- [Schriftliche Aufgaben]:
**a)** Woraus wurde laut dem Forumsthread über den Grillbau der Grill schließlich gemacht?
**b)** Schreibe aus dem Forumsthread über den Grillbau den Abschnitt von „http://www.car-grill.de/“ bis „bin kein Händler.“ wortgetreu ab.
++++ Ausgangstext
# kleinen mobilen grill bauen



## chreisie21 (11. Mai 2012)

Hallo,
hab mir mal Gedanken gemacht wie man beim Nachtangeln günstig was Warmes essen kann. Da viel ein Grill ein...in den Baumarkt und nach einen guten und billigen grill gesucht der auch für Schüler bezahlbar ist.. Nur Schrott da...Zuhause in die Werkstatt geschaut und geguckt... ein alter Bräter der ist doch ideal...ja schön ein Grillrost aus dem Keller gesucht und auf den topft gelegt! ok passt nur noch beine dran schweißen und gut ist.. ja nur es ließ ******* schweißen nur löcher...ja und dann weiter geguckt...da kam mir ein alter Boiler von einer alten Gartenpumpe entgegen der ist ideal.. hab ihn mittig aufgeschnitten und dann müssen noch Füße drunter die abnehmbar sind... und das Rost müste sich verstellen lassen habt ihr da eine idee? 
http://*ih.us/photo/my-images/189/imag0624w.jpg/
http://*ih.us/photo/my-images/801/imag0625q.jpg/
http://*ih.us/photo/my-images/189/imag0624w.jpg/http://*ih.us/photo/my-images/801/imag0625q.jpg/


----------



## willi2011 (11. Mai 2012)

*AW: kleinen mobilen grill bauen*

Hallo chreisie,

als ich den Titel gelesen habe, fiel mir gleich mein Grill ein.
Er ist zwar nicht selbst gebaut und kosten 25 EUR,
ist jedoch klein und mobil und passt in jeden Rucksack.

Hast du schon mal etwas vom Car Grill gehört?
Ich habe ihn für Rad-,Rucksack-,Kanu-,Kajaktouren gekauft
und ist einfach super (obwohl der Rostabstand ziemlich groß ist).

http://www.car-grill.de/

Vielleicht ist es eine alternative für Dich? Ich weiss eigentlich
geht es ums basteln, aber man muss das Rad nicht immer
neu erfinden.

Gruß, Willi

P.S.: Ich habe ich nix mit dem Hersteller zu tun und bin kein Händler.


----------



## chreisie21 (11. Mai 2012)

*AW: kleinen mobilen grill bauen*



willi2011 schrieb:


> Hallo chreisie,
> 
> als ich den Titel gelesen habe, fiel mir gleich mein Grill ein.
> Er ist zwar nicht selbst gebaut und kosten 25 EUR,
> ...


sind ja nicht schlecht aus aber ich werde meinem erstmal ausprobieren ich brauch ihn eh nur wenn ich länger am wasser bin 1tag oder nachtangeln und was zu essen ...
vieleicht hat ja jemand anders eine idee im das rost zu verstellen


----------



## wombel23 (11. Mai 2012)
++++++++
++++ Extrahiertes Material
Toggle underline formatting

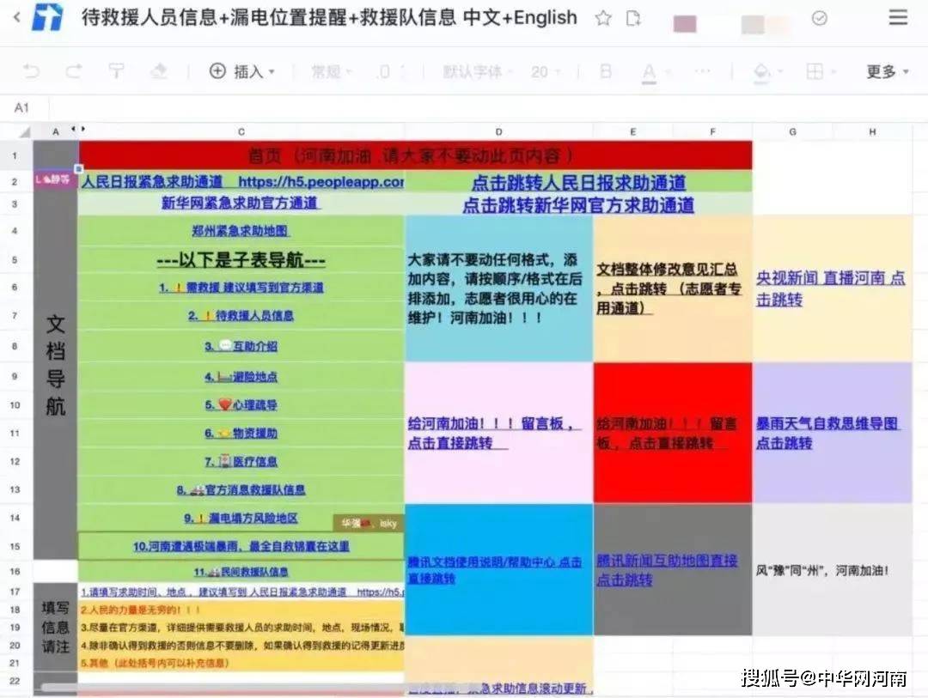[705, 71]

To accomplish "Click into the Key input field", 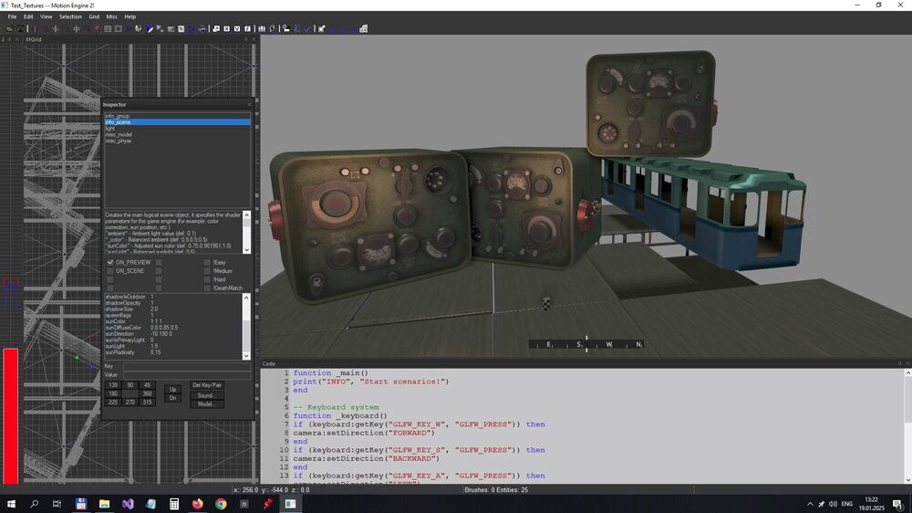I will click(x=186, y=366).
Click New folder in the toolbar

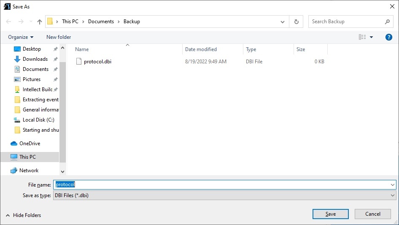tap(59, 37)
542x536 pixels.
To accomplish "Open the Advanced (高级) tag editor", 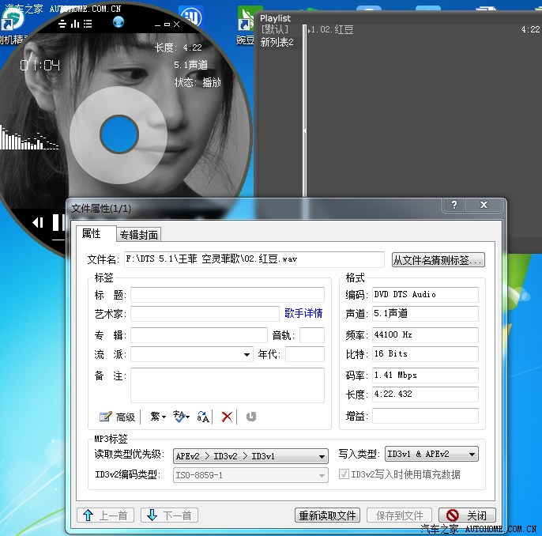I will pos(117,417).
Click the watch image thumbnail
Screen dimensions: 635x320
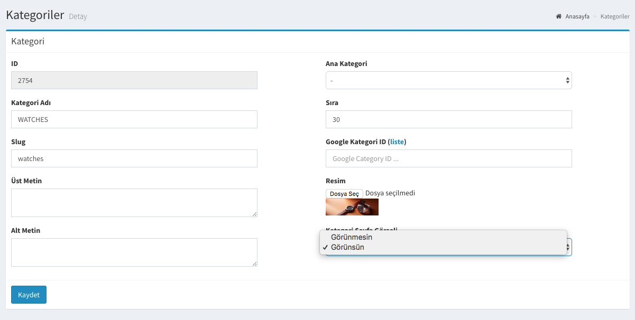point(352,207)
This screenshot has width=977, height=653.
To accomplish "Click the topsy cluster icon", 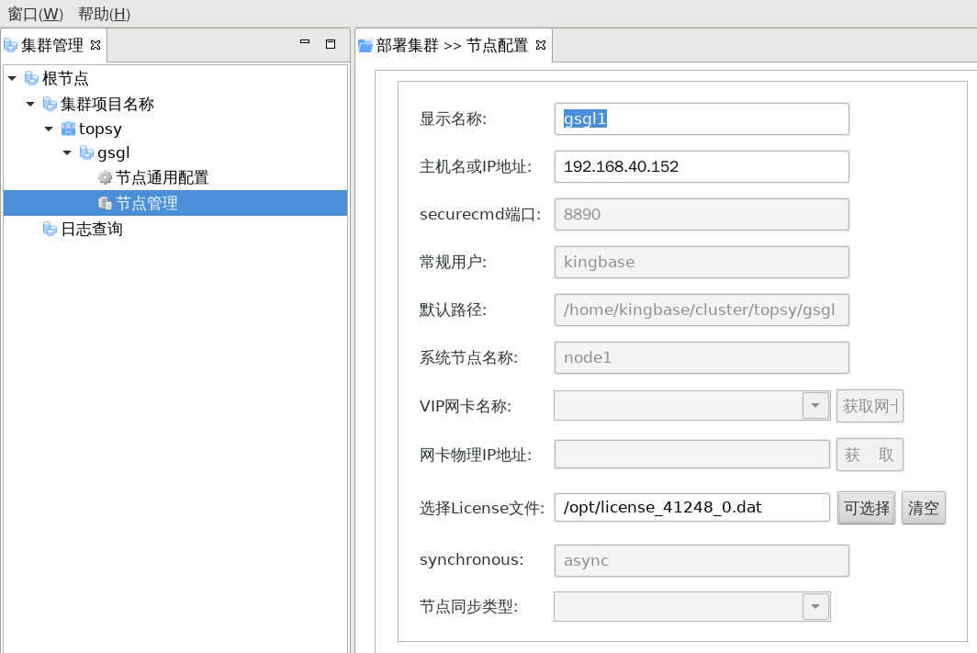I will click(68, 129).
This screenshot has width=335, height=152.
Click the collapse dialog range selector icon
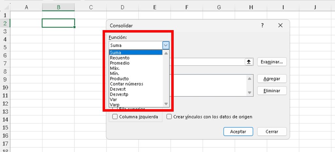[249, 62]
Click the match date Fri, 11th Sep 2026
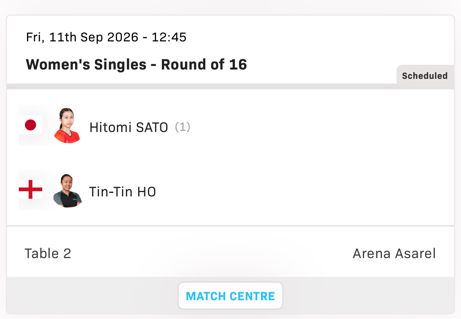 pyautogui.click(x=82, y=37)
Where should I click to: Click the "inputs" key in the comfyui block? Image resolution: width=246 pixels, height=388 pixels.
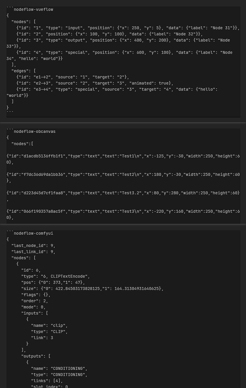[33, 313]
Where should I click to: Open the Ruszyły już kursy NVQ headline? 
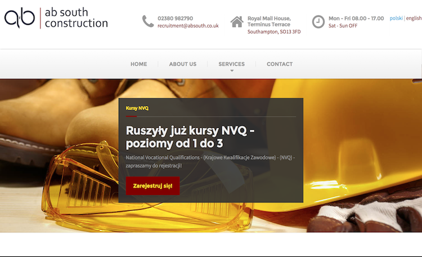(x=190, y=137)
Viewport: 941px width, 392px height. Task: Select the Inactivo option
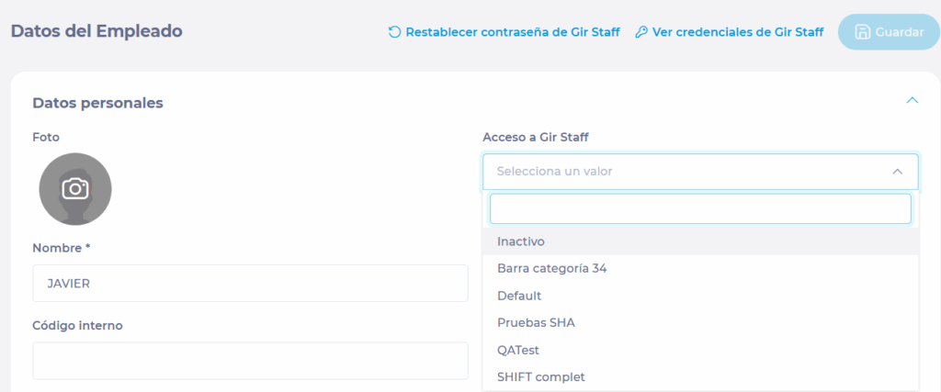521,241
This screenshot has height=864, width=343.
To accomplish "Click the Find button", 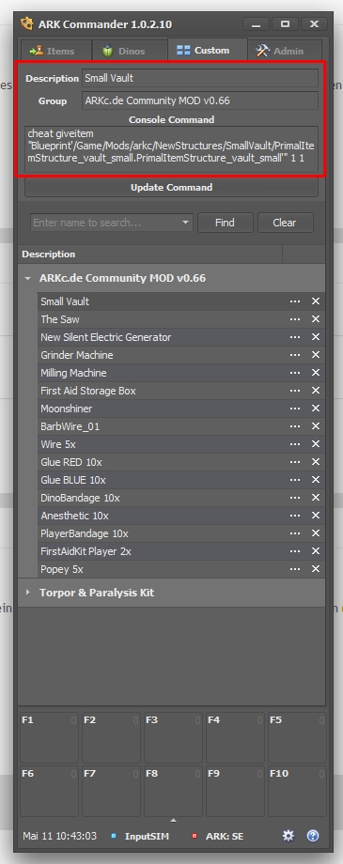I will [x=225, y=223].
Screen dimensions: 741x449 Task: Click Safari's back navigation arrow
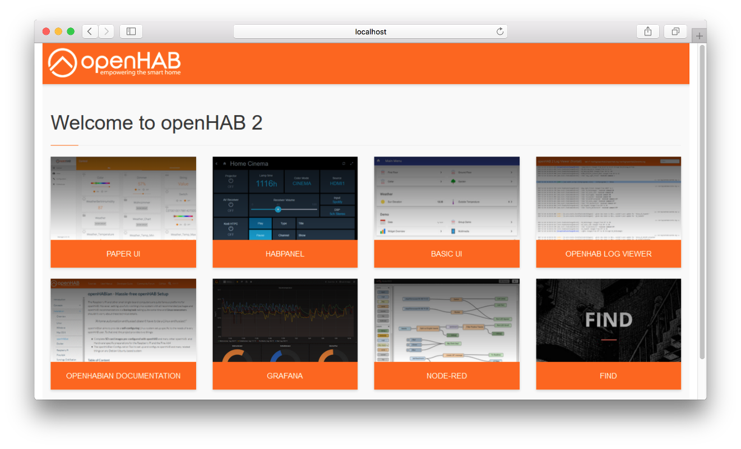pyautogui.click(x=90, y=31)
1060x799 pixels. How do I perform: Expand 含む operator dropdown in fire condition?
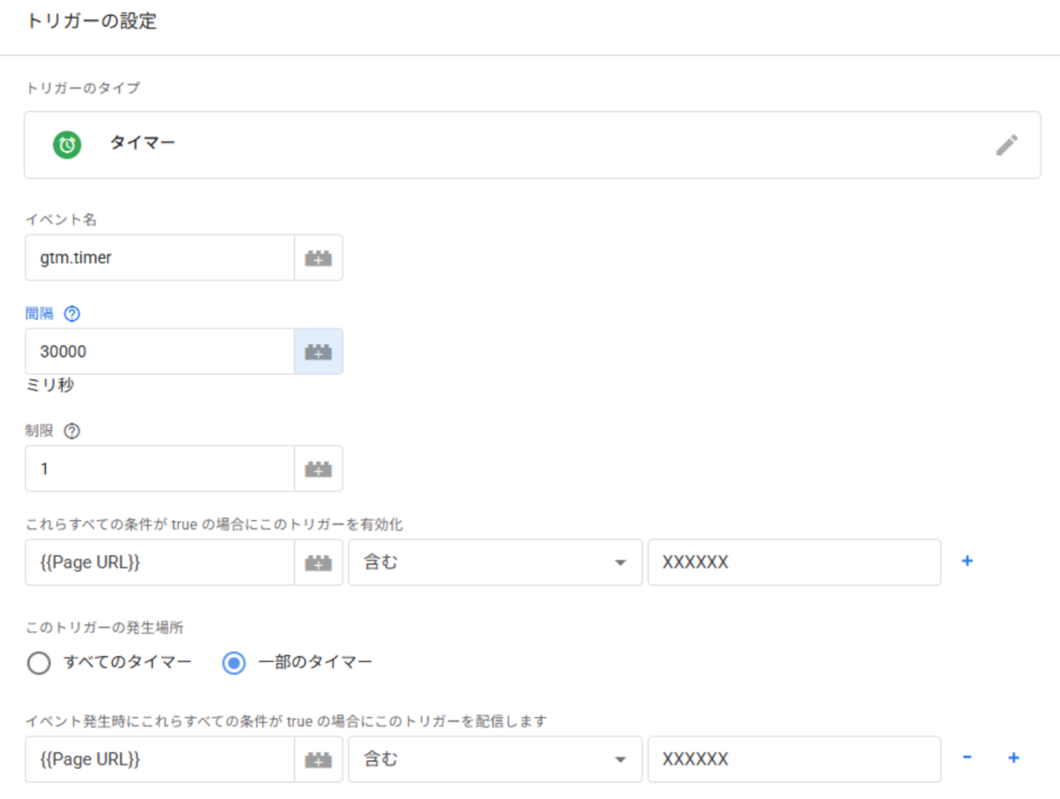(x=495, y=759)
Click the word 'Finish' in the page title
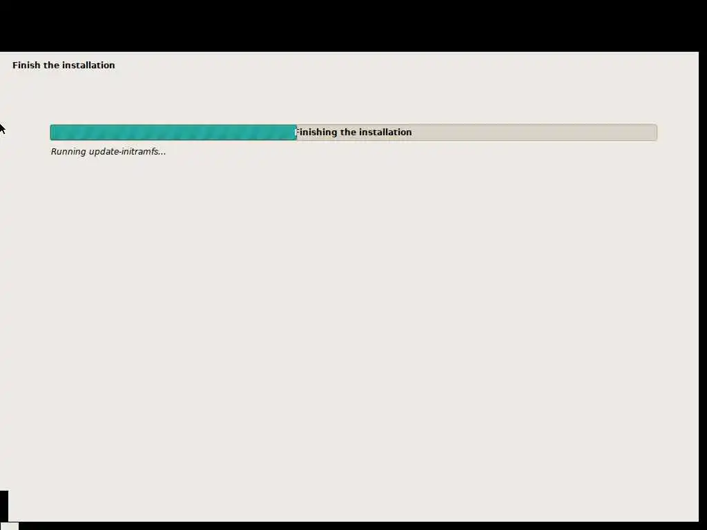Viewport: 707px width, 530px height. (x=27, y=66)
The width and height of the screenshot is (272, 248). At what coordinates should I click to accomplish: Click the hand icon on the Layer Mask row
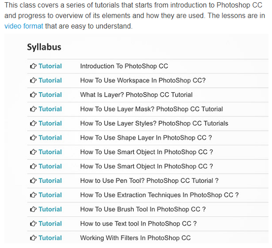(x=33, y=109)
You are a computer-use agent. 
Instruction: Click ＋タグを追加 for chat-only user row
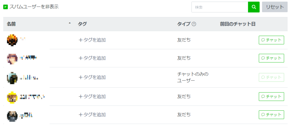point(92,77)
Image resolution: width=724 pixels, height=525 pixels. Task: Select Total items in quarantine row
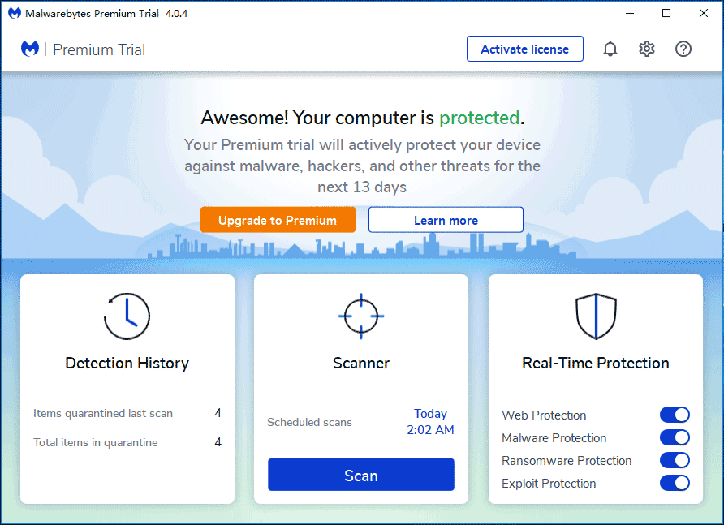127,442
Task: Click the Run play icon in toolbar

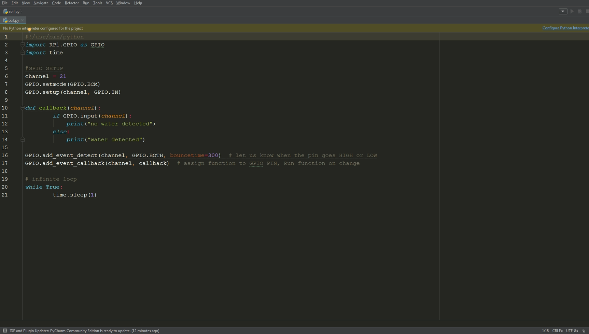Action: (572, 11)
++++++++
- [Antworten]:
**a)** Aus einem alten Boiler von einer alten Gartenpumpe, mittig aufgeschnitten.

**b)**
http://www.car-grill.de/

Vielleicht ist es eine alternative für Dich? Ich weiss eigentlich
geht es ums basteln, aber man muss das Rad nicht immer
neu erfinden.

Gruß, Willi

P.S.: Ich habe ich nix mit dem Hersteller zu tun und bin kein Händler.